Les arguments sont partagés. D’un côté, l’euroscepticisme rencontre un certain succès dans un pays traditionnellement méfiant envers l’administration. Le mécontentement des Italiens envers la Zone euro, la BCE, l’Allemagne et l’Union européenne ne cesse de grimper dans un contexte économique difficile. C’est ce que je vous expliquais mardi dans les Marchés en 5 Minutes :
Outre les problèmes des banques dont nous vous parlons régulièrement, la situation économique du pays est un bouillon de culture pour le mécontentement populaire entre différences marquées entre le Nord et le Sud du pays, corruption, taux de chômage important, tout particulièrement chez les jeunes (autour de 40% — contre 25% en France).

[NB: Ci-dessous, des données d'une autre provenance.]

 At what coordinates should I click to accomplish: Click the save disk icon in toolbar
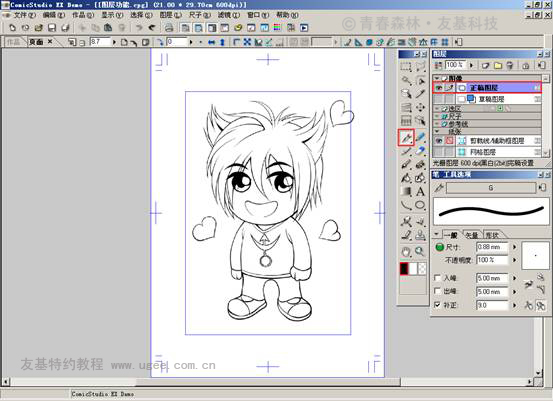tap(52, 28)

C’est d’ailleurs un des faits les plus frappants quand on discute avec de jeunes Italiens, même (très) diplômés : l’absence de presque toute perspective d’emploi dans leur pays. Ils sont ainsi de plus en plus nombreux à faire le choix de l’émigration.

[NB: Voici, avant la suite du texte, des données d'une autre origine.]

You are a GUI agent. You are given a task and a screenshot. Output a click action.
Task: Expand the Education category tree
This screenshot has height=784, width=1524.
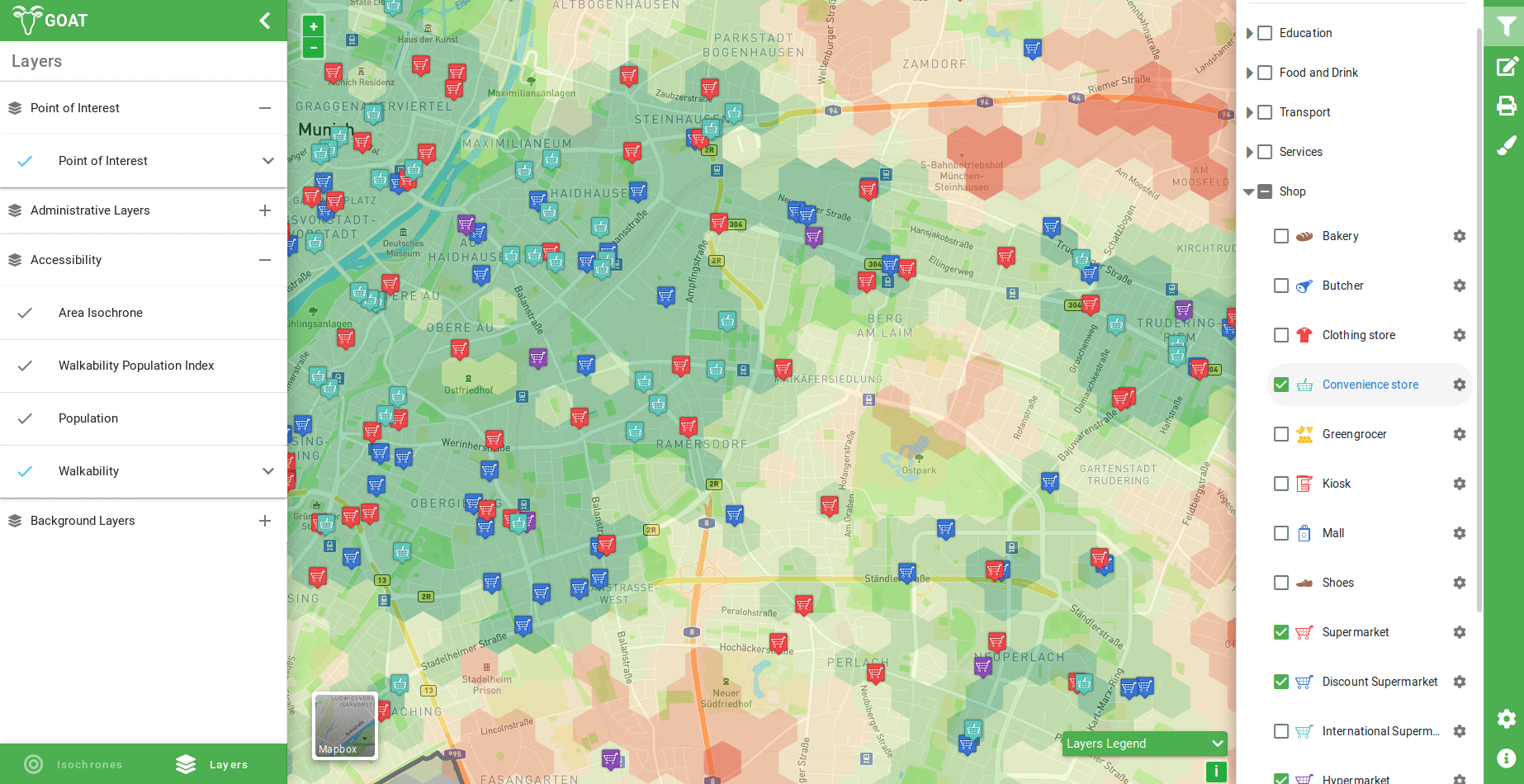1250,33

A cela, il faut ajouter l’impression d’être maltraitée par l’Europe (sur la question de l’immigration ou encore sur celle du budget 2017) ou encore par l’Allemagne (sur la question du renflouement des banques italiennes).
Bref, les Italiens ont de sérieuses raisons de ne pas porter l’euro ou l’UE dans leur coeur.
L’Italie, pilier de l’euro
De l’autre… eh bien l’Italie n’est pas le Royaume-Uni. Le pays fait partie des fondateurs de l’Union européenne en 1957. Il fait aussi partie du premier cercle à avoir adopté l’euro. La lire et ses multiples dévaluations ne sont pas vraiment regrettées en Italie.
Le sentiment d’appartenance à l’Union européenne, même mis à mal par les récentes tensions, demeure profondément ancré — en particulier chez les jeunes Italiens tentés par l’émigration.
L’Italie est loin de vouloir couper les amarres avec l’UE ou l’euro, comme le soulignait Jim Rickards dans Alerte Guerre des Devises :
L’Italie est un pilier de l’Union européenne et de la Zone euro, tout comme l’Allemagne, la France et les Pays-Bas. Quitter l’euro est pratiquement inconcevable en toutes circonstances. En fait, le peuple italien soutient l’euro car il se souvient de la triste époque de la lire italienne et de l’épargne ponctionnée par le gouvernement via de continuelles dévaluations de la lire.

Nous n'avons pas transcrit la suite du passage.